**Task brief:** Tally the lines below that include the string "will". Reply with the total only.

**Dataset records:**
※ ※ ※

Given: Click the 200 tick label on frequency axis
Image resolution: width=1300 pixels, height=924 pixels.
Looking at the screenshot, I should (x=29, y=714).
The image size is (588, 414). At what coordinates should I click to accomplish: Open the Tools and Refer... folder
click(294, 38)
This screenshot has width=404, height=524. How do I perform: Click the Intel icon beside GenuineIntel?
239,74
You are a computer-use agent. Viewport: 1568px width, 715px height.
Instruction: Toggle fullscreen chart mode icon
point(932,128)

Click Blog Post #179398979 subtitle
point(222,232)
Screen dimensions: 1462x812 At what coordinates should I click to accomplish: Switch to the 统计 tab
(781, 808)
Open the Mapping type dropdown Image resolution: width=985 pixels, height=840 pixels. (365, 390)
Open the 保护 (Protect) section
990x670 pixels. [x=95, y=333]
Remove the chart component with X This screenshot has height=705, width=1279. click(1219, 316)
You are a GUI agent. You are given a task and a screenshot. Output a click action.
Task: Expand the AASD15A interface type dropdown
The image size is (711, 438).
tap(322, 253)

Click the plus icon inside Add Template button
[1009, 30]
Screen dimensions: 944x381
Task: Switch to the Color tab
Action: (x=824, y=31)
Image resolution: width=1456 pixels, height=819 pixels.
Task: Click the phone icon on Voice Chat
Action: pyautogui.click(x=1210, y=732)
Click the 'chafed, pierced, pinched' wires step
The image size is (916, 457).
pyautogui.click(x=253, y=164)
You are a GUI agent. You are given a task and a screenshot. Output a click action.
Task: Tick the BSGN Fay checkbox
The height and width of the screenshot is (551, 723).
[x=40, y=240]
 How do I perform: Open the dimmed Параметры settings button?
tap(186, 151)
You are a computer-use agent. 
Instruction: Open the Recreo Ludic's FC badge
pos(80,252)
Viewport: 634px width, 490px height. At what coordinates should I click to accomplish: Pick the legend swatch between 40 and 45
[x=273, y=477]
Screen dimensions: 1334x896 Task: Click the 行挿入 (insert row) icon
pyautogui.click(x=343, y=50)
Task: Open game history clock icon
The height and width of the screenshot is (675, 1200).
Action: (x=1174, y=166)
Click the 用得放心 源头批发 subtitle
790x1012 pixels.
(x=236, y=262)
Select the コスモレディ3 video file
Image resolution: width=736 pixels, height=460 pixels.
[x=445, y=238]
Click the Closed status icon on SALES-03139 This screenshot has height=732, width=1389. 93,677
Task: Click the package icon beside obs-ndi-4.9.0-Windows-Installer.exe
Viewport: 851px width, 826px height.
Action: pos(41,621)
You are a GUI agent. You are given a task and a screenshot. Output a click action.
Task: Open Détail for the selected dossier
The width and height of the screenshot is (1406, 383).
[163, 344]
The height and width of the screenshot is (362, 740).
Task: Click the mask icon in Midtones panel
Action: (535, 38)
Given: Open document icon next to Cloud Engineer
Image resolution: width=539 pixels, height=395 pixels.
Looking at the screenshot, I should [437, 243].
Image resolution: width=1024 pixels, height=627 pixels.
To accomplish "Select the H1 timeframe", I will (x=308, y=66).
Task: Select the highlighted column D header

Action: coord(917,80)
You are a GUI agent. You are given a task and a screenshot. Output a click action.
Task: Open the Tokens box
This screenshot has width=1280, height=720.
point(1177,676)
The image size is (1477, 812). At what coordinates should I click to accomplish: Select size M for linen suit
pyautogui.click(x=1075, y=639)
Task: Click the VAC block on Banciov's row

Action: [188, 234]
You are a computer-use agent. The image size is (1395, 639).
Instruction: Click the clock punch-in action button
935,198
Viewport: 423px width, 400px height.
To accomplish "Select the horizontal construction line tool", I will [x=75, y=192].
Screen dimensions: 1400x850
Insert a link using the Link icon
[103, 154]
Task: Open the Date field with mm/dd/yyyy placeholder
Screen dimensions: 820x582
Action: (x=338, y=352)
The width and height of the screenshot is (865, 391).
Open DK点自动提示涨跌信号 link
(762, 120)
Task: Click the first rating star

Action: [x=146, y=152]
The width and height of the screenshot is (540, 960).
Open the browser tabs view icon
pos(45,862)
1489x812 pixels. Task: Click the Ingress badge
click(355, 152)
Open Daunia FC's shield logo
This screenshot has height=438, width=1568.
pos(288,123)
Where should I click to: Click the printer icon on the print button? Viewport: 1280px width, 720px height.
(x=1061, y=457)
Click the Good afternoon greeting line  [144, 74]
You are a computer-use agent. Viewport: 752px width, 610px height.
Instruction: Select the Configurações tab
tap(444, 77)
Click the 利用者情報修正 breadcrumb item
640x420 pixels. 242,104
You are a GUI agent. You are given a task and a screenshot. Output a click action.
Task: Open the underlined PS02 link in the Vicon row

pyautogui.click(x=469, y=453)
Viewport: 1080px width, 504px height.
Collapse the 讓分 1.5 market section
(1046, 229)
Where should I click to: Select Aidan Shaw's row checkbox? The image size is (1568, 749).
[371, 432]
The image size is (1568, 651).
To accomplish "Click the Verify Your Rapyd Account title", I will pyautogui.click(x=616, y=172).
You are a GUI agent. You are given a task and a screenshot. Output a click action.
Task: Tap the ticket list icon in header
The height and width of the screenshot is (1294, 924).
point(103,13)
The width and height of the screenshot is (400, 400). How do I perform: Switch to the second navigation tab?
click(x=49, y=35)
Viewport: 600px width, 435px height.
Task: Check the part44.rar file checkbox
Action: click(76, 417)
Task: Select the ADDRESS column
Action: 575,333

※ ※ ※

**Result of this task:** 3